[AUFGABENSTELLUNG] Finde im folgenden Material jede Zeile, die das Wort „resolution“ enthält, und schreibe diese Zeilen vollständig ab. Die Groß- und Kleinschreibung muss dabei übereinstimmen.

[AUSGANGSMATERIAL]
▼
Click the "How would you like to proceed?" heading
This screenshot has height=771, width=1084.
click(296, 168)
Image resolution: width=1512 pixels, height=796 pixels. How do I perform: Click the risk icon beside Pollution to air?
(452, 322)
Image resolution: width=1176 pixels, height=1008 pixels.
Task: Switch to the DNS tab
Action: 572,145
▲
▼
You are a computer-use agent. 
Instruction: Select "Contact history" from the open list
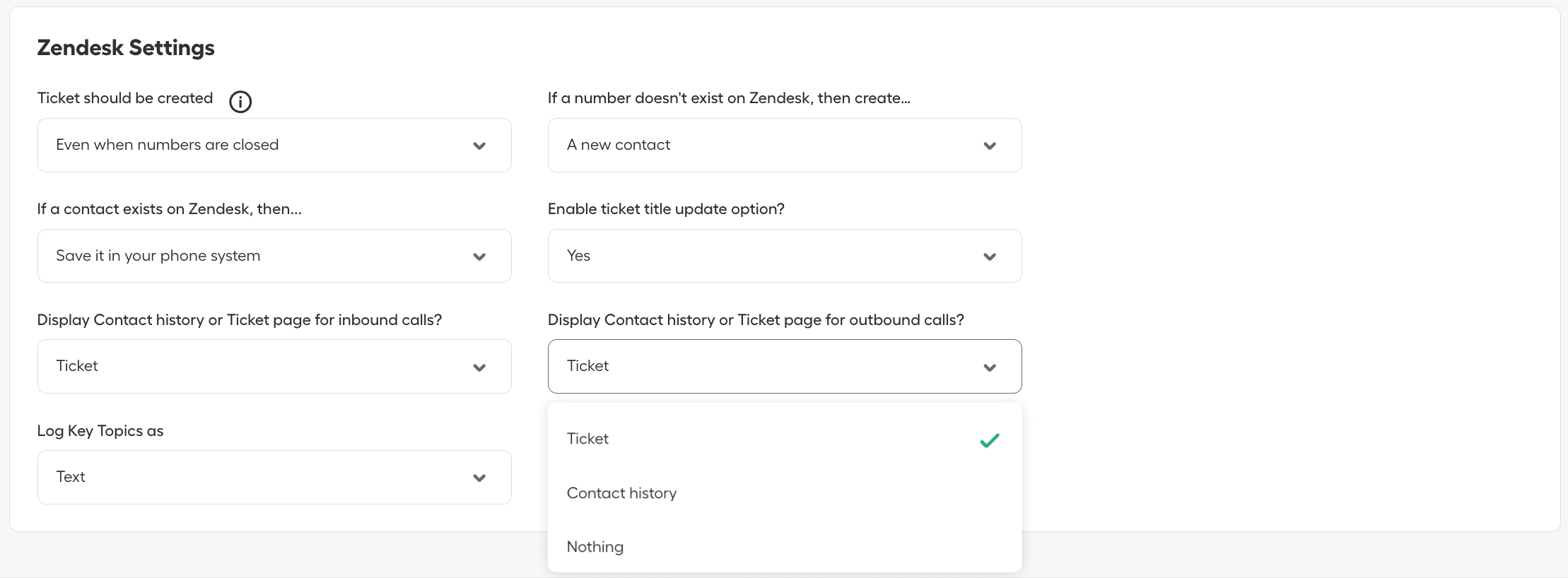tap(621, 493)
▲
[VOLLSTÄNDIGE ANTWORT]
Image resolution: width=1512 pixels, height=796 pixels. How do I perform: Click the risk icon beside Pollution to air?
Image resolution: width=1176 pixels, height=1008 pixels.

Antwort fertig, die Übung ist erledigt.